Seminar on Numerical Methods
Joint with Statistics Seminar
Speaker: Mikhail Zaslavsky
Title: Schlumberger-Doll Research
Title: Clustering of graph vertex subset via Krylov subspace model reduction
ABSTRACT: Clustering via graph-Laplacian spectral imbedding is ubiquitous in data science and machine learning. It provides a low dimensional parametrization of the data manifold which makes the subsequent clustering (with, say, k-means or any of its approximations) much easier. However, it becomes less efficient for large data sets due to two factors. First, computing the partial eigendecomposition of the graph-Laplacian typically requires a large Krylov subspace. Second, after the spectral imbedding is complete, the clustering is typically performed with various relaxations of k-means, which may lose robustness with respect to the initial guess, become prone to getting stuck in local minima and scale poorly in terms of computational cost for large data sets.
Normalized graph-Laplacian is intimately related to the random walk on the graph, and we will exploit this connection in our algorithms. In particular, we propose two novel algorithms for spectral clustering of a subset of the graph vertices (target subset) based on the theory of model order reduction. They rely on realizations of a reduced order model (ROM), that accurately approximates the transfer function of the random walk on the original graph for inputs and outputs restricted to the target subset.
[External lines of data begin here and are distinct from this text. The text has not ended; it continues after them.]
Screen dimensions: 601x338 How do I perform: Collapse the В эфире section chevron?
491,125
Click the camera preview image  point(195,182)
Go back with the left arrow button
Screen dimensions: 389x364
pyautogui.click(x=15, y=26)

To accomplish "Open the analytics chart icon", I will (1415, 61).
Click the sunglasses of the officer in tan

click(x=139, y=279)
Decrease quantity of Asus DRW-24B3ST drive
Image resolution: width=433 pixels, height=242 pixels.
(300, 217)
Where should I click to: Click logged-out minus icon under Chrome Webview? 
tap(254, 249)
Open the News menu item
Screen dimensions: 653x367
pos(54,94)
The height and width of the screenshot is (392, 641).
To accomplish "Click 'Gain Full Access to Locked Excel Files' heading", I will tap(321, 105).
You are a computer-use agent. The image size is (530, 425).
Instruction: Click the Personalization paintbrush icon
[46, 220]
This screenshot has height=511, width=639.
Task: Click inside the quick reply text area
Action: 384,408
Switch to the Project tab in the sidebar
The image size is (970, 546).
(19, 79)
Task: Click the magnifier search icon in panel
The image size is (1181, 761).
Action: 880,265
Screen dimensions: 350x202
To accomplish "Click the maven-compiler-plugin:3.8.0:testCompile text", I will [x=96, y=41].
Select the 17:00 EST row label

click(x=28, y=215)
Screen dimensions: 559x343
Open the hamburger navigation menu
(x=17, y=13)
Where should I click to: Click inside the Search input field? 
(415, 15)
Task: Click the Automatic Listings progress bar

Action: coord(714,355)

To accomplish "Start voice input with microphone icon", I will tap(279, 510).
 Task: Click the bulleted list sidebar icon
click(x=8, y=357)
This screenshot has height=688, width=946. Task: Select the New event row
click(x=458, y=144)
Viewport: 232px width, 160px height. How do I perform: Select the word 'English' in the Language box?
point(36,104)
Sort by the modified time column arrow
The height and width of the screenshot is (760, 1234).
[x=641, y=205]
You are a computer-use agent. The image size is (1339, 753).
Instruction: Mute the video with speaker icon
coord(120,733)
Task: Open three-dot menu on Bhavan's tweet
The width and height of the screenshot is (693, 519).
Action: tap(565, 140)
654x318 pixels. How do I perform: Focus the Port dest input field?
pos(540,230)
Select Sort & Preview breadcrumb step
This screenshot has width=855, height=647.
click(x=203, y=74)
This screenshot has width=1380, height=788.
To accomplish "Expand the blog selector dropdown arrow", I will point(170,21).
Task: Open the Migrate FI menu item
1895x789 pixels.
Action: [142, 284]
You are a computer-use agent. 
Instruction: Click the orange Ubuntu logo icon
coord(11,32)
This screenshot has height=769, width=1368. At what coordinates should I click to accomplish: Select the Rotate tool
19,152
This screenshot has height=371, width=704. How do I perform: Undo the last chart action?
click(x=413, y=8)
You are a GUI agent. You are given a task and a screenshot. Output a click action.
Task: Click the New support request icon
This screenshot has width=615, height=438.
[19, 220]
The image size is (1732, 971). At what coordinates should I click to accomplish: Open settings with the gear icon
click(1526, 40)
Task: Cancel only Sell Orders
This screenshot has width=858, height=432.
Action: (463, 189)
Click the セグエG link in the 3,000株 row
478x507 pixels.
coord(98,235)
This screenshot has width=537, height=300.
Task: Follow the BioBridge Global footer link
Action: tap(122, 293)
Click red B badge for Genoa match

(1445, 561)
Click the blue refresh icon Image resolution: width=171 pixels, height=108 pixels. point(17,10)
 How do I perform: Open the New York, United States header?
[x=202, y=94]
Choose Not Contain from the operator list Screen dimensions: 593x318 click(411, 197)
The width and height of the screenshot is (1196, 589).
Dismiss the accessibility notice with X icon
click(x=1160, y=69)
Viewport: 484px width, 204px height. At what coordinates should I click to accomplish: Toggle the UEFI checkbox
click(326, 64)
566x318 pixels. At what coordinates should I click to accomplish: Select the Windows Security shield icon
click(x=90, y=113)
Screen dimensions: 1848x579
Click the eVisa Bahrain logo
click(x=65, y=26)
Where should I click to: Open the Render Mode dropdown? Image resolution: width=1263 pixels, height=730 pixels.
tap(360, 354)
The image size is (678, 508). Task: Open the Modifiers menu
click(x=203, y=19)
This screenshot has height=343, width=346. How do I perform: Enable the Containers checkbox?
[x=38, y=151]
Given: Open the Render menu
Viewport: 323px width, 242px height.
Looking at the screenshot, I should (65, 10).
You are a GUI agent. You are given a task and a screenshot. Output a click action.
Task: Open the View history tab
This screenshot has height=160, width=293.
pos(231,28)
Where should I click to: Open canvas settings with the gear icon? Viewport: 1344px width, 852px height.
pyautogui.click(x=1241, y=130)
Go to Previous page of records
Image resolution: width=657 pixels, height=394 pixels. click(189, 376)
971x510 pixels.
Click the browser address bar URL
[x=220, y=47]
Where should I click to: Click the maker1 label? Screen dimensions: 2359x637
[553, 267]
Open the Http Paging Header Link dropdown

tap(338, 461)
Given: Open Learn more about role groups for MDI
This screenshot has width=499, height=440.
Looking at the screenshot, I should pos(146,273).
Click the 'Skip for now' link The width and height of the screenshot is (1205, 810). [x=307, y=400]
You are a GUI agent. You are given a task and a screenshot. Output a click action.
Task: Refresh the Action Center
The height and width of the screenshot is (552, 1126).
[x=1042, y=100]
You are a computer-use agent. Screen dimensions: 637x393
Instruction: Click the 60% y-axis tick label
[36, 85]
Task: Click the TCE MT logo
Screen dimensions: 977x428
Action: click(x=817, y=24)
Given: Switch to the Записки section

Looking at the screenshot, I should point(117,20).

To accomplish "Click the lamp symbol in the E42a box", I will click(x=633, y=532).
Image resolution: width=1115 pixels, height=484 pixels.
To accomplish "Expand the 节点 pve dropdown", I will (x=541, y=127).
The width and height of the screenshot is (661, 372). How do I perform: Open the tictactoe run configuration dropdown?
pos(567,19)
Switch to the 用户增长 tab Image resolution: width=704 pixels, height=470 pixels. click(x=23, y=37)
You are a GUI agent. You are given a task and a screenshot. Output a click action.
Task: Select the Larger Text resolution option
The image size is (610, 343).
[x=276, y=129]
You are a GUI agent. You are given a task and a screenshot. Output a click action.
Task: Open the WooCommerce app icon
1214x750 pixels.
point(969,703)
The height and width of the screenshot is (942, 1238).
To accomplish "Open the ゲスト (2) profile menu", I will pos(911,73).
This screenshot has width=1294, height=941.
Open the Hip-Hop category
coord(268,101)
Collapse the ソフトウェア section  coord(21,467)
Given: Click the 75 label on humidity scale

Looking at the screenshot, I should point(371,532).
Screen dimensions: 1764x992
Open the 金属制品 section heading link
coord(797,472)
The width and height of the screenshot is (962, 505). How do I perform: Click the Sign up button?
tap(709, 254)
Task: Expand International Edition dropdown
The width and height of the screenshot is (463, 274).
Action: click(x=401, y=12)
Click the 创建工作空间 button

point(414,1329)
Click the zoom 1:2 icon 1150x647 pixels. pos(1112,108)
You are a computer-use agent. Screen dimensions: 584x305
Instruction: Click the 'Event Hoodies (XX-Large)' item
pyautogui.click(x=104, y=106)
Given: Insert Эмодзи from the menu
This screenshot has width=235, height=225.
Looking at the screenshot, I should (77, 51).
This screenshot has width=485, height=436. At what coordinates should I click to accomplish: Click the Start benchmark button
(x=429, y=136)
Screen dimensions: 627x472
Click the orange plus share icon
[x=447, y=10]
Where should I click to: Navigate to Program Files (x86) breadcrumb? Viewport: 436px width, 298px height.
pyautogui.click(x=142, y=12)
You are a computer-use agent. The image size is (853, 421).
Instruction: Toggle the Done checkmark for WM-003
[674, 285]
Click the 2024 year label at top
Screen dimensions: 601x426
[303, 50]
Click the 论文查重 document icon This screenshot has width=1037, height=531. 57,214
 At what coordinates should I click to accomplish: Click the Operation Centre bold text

While our focus is limited to this subset, our algorithms produce its clusterization that is consistent with the overall structure of the graph and thus with the full graph clustering if one would perform such. In particular, it preserves such parameters of the random walk on the full graph as diffusion and commute-time distances between subset nodes. Moreover, working with a small target subset reduces greatly the required dimension of Krylov subspace and allows to exploit the approximations of k-means in the regimes when they are most robust and efficient.
There are several uses for our algorithms. First, they can be employed on their own to clusterize a representative subset in cases when the full graph clustering is either infeasible of simply not required. Second, they may be used for quality control and filtering of noisy data, i.e., outliers. Third, as they drastically reduce the clustering problem size, they enable the application of more sophisticated and powerful approximations of k-means like those based on semi-definite programming (SDP) instead of the conventional Lloyd's algorithm. Finally, they can be used as building blocks of a divide-and conquer type algorithm for the full graph clustering (in progress).
I'll provide the results of numerical experiments with synthetic data as well as real-world statistical data for companies email connections and for citations in ArXiv repository. Time permitting, I'll discuss preliminary results for ongoing project with financial statistics of the stock market data.
This is joint work with Vladimir Druskin (Worcester Polytechnic Institute) and Alexander Mamonov (University of Houston).